Parece el título
de una película de Julia Roberts, pero es solo el fruto de una observación
cotidiana. Cuando salgo a caminar cada mañana, veo que un pequeño grupo de
personas, por lo general ataviadas con ropa deportiva, corretean de una parte
para otra con aire circunspecto y como entrenándose para alguna competición de
alto nivel. Si yo les digo que están corriendo es posible que se enojen un poco
porque lo que hoy se lleva es hacer jogging
(o footing, como se decía
impropiamente hace algunos años). Los que practican esta disciplina tan vieja
como la humanidad no son corredores (que es como se les ha llamado toda la
vida) sino runners. Se sentirían
humillados si alguien los califica de simples corredores o trotadores. ¡Qué duda cabe que
uno se siente mucho más importante practicando el moderno jogging que corriendo
como siempre se ha hecho! En fin, la anglomanía llega hasta estos extremos
ridículos. Lo que importa es que corriendo parece que uno se siente triunfador.
Y ya se sabe que no hay cosa peor en esta sociedad competitiva que te llamen
perdedor (perdón, loser).
Junto al pequeño
grupo de corredores (perdón, de runners),
hay algunos que se dedican –nos dedicamos– a caminar. Quisiera hacerlo con más
frecuencia, pero no siempre me es posible. En este tiempo de vacaciones
comienzo la jornada caminando. Me adentro por los pinares de mi tierra, tomo un
café en el bar del camping “Cobijo” y prosigo por sendas que me son
familiares desde hace muchos años. Me dejo acariciar por el sol matutino y a
veces por una brisa fresca que deja la temperatura en torno a 15 grados. Camino
a paso veloz. Procuro no pensar en nada. Dejo que me invadan las sensaciones
más elementales: el placer de pisar la hierba mullida, el olor a pino, el
silencio apenas interrumpido por el ruido lejano de los vehículos que circulan
por el camino forestal… Ni siquiera considero las ventajas fisiológicas del
caminar. Pienso, más bien, que empezar el día caminando es un recordatorio de
mi condición de homo viator. Somos
como el agua. Si permanece retenida, acaba corrompiéndose. Si fluye, se
mantiene pura. Caminar, fluir, es una forma de mantenernos vivos.
Pero queda un
tercer verbo más interesante que los anteriores, más contracultural y
saludable. Cuando salgo de casa, apenas encuentro a unas pocas personas, turistas
por más señas. Cuando regreso, hora y media después, noto que la comunidad se
ha puesto en marcha, pero sin los sobresaltos que se perciben en las ciudades.

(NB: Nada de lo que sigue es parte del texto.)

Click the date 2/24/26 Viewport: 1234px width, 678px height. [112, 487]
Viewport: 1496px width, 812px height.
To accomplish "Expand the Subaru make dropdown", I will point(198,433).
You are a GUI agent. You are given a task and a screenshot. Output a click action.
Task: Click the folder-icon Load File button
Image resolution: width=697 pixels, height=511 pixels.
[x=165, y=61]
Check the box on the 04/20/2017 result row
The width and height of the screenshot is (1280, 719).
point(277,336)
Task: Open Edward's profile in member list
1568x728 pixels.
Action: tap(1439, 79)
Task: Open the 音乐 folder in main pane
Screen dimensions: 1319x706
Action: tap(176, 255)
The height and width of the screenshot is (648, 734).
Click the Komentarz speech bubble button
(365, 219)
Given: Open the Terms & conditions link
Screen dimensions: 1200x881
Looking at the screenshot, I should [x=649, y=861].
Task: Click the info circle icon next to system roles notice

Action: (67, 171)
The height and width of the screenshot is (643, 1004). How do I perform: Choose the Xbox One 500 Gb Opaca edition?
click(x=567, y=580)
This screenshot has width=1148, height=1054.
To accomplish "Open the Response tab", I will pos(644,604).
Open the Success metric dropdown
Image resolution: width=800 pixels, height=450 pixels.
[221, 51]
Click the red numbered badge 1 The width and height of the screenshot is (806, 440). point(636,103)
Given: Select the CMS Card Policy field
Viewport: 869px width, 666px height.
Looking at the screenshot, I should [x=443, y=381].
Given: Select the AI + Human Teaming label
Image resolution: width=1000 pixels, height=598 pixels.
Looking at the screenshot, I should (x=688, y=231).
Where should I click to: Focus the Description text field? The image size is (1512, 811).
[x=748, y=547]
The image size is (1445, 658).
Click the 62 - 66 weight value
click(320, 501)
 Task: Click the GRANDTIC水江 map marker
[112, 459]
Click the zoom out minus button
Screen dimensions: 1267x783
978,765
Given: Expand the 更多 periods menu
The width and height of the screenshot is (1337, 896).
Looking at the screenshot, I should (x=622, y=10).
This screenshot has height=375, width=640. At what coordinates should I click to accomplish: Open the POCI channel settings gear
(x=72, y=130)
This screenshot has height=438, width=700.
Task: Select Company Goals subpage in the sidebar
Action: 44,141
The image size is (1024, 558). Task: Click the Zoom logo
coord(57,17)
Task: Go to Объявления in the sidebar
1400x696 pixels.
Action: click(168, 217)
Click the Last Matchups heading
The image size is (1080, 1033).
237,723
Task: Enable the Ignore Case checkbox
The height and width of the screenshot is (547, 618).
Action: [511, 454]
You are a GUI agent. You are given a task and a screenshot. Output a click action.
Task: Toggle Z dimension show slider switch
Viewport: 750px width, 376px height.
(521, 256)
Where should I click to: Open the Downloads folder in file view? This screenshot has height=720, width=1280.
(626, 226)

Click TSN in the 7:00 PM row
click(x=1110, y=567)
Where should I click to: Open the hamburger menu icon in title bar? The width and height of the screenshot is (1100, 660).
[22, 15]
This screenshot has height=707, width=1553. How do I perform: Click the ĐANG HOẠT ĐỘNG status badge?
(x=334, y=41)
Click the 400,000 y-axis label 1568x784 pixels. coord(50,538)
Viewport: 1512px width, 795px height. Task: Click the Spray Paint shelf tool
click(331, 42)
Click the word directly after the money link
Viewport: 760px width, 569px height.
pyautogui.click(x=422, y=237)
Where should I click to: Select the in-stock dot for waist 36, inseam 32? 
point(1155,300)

Aquí el tempo es siempre adagio o andante; en pocas ocasiones llega a un allegro, siempre matizado por el ma non troppo. En contraste con los lugareños, yo me veo un poco
acelerado. Camino deprisa, como si tuviera que apagar un incendio. Soy
andariego, acaso porque ya no sé ser paseante. Yo fuerzo el cuerpo. Lo someto a
un ritmo rápido. Quien pasea es un contemplativo. Se detiene a observar el
detalle de un edificio o de un paraje. No se limita a saludar como a hurtadillas,
sino que detiene la marcha y se entretiene a conversar con otros viandantes. En
los pueblos pequeños todavía quedan personas –casi siempre mayores– que practican
el noble arte de pasear como si no tuvieran otra cosa más importante que hacer
en la vida. Se comportan como verdaderos señores. No se dejan dominar por la esclavitud
de la prisa o por los horarios ajustados. Pasean con parsimonia, viendo el
mundo con una mezcla de sorna y compasión. Yo quiero aprender a pasear.
Me ha gustado mucho este post, Gonzalo. No sé si lo habrás leído, pero te recomiendo el libro "Caminar" de Henry David Thoreau, en el que reflexiona sobre el deambular por el campo. Un abrazo, Iván.